[SUPPLIED RECORDS — start]

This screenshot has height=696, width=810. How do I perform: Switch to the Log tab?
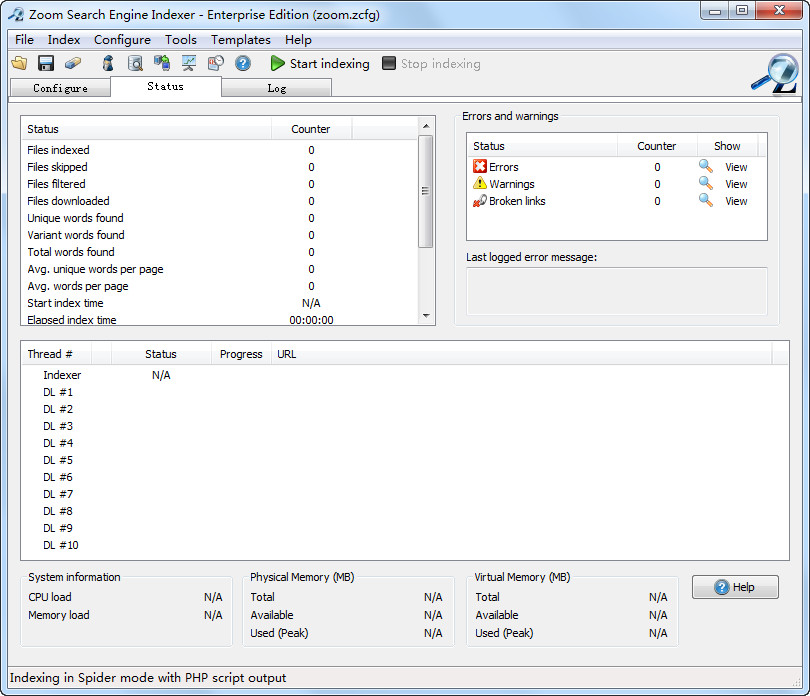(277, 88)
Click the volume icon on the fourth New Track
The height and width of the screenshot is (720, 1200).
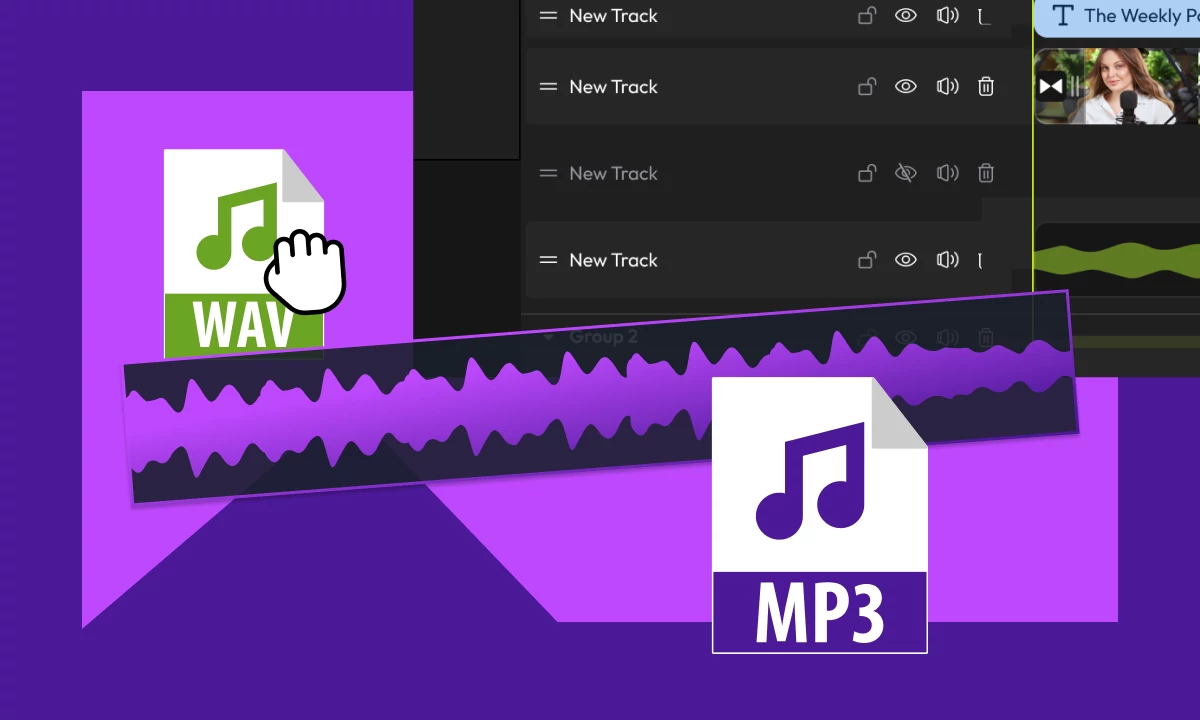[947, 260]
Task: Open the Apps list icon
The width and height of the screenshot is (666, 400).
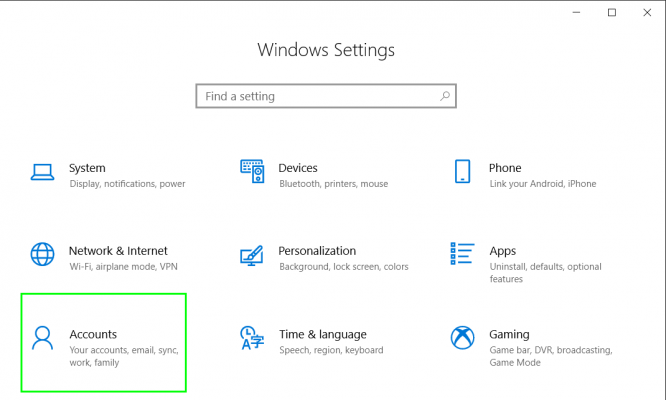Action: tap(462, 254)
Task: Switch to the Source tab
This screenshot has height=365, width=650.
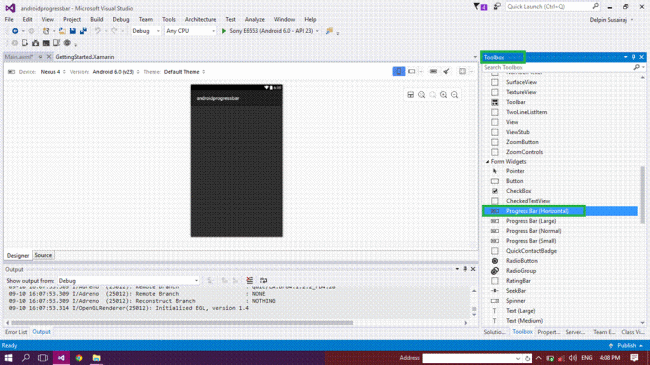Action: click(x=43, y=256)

[SUPPLIED RECORDS — finish]

**WHAT THE TASK REQUIRES**
Could you set down the records above word for word, without any of the pictures?

**RESULT OF THIS EXERCISE**
This screenshot has height=696, width=810. How do I perform: Switch to the Log tab?
(277, 88)
Click the volume icon on the fourth New Track
The height and width of the screenshot is (720, 1200).
[947, 260]
Task: Open the Apps list icon
The width and height of the screenshot is (666, 400).
Action: tap(462, 254)
Task: Switch to the Source tab
This screenshot has height=365, width=650.
Action: click(x=43, y=256)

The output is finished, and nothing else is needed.